Economist Justin Wolfers has a great column on the unknowns facing the economy in 2015 in today’s paper.
I wish I knew where the economy will be heading next year. If I did, I might become rich. But, alas, I don’t — and even if we don’t always acknowledge it, no economists do.
Wolfers offers “six questions whose eventual resolution will shape the economic year ahead.”
1. How much slack really remains in the labor market?
2. Will the Federal Reserve treat its target for 2 percent inflation as a goal or a ceiling?
3. How fast does the economy need to grow to stay healthy?
4. Can the American economy keep motoring without help from the rest of the world?

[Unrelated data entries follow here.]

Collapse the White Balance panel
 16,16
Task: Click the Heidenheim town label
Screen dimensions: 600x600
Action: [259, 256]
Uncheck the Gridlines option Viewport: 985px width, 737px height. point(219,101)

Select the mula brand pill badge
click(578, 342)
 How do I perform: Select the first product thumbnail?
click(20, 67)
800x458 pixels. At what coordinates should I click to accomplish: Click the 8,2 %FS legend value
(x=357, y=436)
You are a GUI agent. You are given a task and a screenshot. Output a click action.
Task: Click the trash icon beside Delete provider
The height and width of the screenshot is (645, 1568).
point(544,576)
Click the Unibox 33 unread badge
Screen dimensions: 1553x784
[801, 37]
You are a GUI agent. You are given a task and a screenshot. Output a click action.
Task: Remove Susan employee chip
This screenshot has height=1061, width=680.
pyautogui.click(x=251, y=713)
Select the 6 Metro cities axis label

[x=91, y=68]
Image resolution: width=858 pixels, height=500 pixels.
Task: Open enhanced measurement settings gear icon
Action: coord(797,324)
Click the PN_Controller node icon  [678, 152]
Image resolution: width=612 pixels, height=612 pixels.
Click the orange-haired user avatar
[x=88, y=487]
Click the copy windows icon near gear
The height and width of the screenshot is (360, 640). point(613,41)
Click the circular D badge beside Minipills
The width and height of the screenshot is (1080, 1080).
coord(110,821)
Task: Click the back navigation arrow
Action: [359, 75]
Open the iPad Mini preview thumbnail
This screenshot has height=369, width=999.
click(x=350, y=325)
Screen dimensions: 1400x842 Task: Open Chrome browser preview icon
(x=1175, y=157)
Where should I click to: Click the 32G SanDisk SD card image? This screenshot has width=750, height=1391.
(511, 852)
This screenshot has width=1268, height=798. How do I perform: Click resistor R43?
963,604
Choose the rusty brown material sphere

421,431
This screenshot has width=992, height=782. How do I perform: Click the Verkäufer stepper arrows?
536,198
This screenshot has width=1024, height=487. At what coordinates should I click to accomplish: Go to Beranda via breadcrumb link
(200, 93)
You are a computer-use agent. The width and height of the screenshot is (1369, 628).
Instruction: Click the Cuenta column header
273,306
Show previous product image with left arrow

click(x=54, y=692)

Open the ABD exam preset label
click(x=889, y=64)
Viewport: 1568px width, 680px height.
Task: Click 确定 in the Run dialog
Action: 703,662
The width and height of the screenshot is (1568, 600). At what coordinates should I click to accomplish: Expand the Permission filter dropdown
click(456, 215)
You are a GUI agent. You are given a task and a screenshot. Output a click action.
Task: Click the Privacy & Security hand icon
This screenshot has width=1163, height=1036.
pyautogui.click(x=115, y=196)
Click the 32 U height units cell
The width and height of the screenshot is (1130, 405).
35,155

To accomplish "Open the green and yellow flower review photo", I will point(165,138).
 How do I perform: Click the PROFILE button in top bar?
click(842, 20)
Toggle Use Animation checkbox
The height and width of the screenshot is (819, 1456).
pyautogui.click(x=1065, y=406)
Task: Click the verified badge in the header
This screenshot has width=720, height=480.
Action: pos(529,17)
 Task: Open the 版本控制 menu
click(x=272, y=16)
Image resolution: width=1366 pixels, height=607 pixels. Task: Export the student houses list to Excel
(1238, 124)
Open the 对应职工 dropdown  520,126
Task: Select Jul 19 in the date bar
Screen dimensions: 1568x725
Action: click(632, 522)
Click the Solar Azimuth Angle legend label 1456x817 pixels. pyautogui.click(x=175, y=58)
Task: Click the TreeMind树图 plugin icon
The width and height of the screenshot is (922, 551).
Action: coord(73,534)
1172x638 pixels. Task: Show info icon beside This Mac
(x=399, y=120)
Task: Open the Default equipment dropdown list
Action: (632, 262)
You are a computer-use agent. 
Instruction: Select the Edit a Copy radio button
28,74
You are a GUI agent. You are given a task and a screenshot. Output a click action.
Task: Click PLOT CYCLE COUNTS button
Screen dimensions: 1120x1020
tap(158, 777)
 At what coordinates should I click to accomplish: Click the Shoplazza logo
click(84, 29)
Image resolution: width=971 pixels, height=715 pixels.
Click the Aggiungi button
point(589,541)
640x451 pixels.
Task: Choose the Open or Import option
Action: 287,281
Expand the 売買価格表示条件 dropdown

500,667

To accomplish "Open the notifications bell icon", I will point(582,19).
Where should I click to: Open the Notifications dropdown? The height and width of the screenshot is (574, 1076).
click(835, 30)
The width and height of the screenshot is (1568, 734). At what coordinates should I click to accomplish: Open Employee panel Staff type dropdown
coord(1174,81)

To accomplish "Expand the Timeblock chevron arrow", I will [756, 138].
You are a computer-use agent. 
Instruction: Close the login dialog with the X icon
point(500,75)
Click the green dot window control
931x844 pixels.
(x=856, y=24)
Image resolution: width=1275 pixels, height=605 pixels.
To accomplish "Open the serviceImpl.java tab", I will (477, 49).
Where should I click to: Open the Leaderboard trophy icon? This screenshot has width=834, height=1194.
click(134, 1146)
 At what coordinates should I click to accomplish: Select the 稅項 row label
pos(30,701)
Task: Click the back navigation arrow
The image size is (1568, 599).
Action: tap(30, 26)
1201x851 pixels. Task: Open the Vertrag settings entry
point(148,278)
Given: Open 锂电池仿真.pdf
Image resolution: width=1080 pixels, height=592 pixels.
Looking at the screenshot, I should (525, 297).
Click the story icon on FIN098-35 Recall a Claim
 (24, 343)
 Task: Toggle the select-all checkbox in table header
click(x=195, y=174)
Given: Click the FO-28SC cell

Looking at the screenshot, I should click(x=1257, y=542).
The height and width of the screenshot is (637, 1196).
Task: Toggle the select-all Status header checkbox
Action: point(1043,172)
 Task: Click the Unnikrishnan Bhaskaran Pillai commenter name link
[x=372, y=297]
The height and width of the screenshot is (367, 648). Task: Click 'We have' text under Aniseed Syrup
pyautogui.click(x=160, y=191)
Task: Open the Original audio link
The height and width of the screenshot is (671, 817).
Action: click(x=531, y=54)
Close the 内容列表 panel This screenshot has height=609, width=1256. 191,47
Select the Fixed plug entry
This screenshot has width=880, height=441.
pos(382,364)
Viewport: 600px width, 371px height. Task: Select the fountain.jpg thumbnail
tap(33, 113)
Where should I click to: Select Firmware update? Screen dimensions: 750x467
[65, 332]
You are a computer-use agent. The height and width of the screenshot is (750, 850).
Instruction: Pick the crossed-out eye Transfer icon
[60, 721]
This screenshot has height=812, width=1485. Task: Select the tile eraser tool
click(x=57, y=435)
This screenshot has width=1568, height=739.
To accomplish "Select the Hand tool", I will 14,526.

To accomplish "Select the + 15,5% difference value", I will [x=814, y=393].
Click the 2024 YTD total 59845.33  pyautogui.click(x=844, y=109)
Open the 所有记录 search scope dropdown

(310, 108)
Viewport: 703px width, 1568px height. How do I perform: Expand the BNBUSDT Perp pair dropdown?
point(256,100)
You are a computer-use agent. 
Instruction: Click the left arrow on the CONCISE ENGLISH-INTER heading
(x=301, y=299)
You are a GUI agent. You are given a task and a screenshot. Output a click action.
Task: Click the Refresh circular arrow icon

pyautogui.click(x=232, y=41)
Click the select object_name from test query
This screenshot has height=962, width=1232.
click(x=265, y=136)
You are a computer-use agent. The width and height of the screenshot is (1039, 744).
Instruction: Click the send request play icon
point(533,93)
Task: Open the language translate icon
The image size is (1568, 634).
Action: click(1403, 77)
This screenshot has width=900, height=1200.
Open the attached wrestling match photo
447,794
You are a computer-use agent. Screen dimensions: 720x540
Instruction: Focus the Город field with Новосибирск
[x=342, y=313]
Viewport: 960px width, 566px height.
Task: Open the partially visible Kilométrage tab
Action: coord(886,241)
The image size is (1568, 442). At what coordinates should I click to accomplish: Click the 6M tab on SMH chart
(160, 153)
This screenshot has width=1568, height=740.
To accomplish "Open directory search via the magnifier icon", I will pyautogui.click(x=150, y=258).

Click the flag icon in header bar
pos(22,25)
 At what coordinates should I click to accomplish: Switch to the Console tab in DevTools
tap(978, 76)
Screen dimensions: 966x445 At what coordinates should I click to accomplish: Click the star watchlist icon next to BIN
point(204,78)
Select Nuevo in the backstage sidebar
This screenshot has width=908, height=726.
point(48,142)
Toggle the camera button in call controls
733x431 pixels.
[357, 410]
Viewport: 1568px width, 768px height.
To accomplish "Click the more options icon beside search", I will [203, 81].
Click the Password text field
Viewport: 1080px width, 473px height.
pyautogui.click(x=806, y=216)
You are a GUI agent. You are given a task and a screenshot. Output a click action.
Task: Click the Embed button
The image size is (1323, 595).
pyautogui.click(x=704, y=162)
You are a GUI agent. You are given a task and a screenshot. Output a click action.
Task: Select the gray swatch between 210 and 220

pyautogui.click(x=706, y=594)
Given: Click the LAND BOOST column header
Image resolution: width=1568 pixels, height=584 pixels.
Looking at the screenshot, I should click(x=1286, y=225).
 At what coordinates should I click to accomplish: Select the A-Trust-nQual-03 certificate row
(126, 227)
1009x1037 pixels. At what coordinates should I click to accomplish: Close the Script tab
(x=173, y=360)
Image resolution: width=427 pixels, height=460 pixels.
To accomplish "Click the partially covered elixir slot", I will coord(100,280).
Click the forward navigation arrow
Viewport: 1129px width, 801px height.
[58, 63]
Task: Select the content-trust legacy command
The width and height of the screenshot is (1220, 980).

5. What will be the consequences of lower oil prices, which have fallen by about half since June?
6. What, as Donald H. Rumsfeld, the former defense secretary, asked, are the unknown unknowns?
A few reactions:
‐ I agree with Dr. Wolfers that optimism is the correct posture regarding the long-term unemployed’s ability to transition back into “normal” labor market experiences. Some sound public policies could help ease that transition, and I hope the new Congress and the president focus on this in 2015.
‐ I would have been just a bit stronger in rejecting the headline unemployment rate as a sufficient indicator of the amount of “slack” in the labor market. My guess is that in 2015 this currently unconventional view will gain more adherents.
‐ Regarding Wolfers’s (2), the Fed’s inflation target could be thought of as a medium-term (or even short-term) average. This would imply that inflation should overshoot the target for a time as a way to help return the labor market to normal.
‐ What we should think of as “solid growth” really is an open question. I haven’t given up on something over three percent, but there is reason for doubt.
‐ Maybe I’m overly sanguine, but I’m not terribly worried about the rest of the world knocking the U.S. off course.
‐ Dr. Wolfers’s discussion of lower oil prices provides much-needed nuance to our current discussion. We’re a leading producer now, so low prices cut both ways. (My youngest brother fracks for a living. Over Christmas my father was trying to talk him into taking the LSAT as a backup plan. It didn’t take.)
‐ In addition to his six questions, I would add four more: Are households done paying down debt, and will consumer spending accelerate as a consequence? Will the housing market’s recovery pick up steam? Will wage growth return to normal? (This is a component of Wolfers’s (1).) Will Congress and the president help the economy, hurt it, or have a neutral effect?
Wolfers’s conclusion is spot on:
I wish I could offer clearer guidance about next year, but an honest account focuses on the limits of our knowledge. We’re not sure how much further the economy can improve next year, or even if it will actually do so, and we don’t know what might drive it off course.
So instead of a forecast, I’ll offer advice: Prepare for the worst, hope for the best and count on being surprised.